I use fstab to specify what is getting mounted, even with zfs. I don't use /etc/rc.conf.
My other guess would be to specify mountpoint as "none".
 
@kpa: I tried it already and I get the same behavior.
@bbzz: AFAIK, datasets mountpoints are properties of the datasets and one cannot specify datasets in /etc/fstab.

Regardless, the "backup" pool gets imported at boot time and I think it has nothing to do with the datasets auto mounting. I think "the problem" is that the datasets have a valid mountpoint (ex: not "legacy") and due to that, they get mounted (which is normal, but not for what I need). As I have said before, a workaround is possible but there should be a better and cleaner way of doing it.
 
I realise this is an old thread I'm resurrecting, but I just wondered if anyone had an easy workaround for the mounting problem? I'm sending zroot to a remote machine and receiving in it a zfs filesystem /backups/<machinename> but hit the same mounting issue described in the original post.

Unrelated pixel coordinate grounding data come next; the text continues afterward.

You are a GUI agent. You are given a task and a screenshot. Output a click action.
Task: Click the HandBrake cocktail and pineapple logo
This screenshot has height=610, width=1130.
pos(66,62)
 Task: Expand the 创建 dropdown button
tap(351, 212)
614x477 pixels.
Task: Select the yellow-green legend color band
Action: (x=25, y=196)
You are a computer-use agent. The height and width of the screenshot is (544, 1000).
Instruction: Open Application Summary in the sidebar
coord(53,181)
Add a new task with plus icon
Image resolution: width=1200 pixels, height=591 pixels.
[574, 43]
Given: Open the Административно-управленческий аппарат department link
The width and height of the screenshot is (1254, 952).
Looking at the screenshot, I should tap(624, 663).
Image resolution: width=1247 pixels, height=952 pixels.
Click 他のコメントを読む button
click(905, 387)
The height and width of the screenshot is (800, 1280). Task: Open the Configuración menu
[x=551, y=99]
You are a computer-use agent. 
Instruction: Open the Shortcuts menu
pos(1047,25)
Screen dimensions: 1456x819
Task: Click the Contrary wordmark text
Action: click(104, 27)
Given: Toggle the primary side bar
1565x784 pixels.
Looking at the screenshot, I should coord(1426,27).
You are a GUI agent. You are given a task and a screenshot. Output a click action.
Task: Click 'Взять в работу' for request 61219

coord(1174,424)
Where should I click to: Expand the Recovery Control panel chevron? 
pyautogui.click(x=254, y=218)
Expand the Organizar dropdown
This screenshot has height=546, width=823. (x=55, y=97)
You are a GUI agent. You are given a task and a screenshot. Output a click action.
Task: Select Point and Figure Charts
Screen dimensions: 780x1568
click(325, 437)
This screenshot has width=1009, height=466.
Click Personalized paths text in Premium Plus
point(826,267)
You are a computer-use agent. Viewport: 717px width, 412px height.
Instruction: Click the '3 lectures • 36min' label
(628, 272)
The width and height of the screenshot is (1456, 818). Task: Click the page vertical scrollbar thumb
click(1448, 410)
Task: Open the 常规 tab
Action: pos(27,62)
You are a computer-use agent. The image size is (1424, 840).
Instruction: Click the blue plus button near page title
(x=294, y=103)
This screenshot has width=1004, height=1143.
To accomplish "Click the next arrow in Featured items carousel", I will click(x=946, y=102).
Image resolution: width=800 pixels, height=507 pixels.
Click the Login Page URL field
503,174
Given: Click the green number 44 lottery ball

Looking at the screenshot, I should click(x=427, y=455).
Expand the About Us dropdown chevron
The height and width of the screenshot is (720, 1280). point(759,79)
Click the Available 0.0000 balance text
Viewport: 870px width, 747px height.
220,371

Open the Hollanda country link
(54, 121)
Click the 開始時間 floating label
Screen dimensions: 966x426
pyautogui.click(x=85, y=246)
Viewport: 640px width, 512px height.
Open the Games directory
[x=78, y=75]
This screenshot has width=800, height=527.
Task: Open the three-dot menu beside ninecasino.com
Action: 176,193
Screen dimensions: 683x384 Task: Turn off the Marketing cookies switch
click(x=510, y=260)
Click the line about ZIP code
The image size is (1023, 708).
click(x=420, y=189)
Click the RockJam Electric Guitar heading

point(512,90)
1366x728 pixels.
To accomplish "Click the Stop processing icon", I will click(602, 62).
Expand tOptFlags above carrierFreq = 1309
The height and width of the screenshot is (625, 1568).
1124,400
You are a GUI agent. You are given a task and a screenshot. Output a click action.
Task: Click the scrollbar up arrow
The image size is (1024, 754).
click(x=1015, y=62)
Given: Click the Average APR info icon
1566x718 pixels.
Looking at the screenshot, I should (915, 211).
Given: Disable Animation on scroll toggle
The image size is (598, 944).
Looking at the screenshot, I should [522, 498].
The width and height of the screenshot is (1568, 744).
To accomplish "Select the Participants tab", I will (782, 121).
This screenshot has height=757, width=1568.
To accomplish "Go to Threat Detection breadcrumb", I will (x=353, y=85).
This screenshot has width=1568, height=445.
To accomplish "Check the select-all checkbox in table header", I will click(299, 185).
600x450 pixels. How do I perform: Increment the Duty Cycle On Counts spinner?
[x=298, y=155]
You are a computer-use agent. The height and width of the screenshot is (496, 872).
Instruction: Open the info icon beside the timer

My workaround was to try sending each filesystem individually (i.e. without send -R). However, when sending the root, most directories from /usr get sent even though /usr is also a filesystem. If I then try and send /usr, I loose /usr/bin etc on the remote backup machine.

How can /usr/bin and /usr/lib etc be part of the root file system in zfs, not part of the /usr filesystem? /usr has to be a filesystem because it contains /usr/home and /usr/ports etc so sending /usr should send /usr/bin, /usr/lib etc but doesn't.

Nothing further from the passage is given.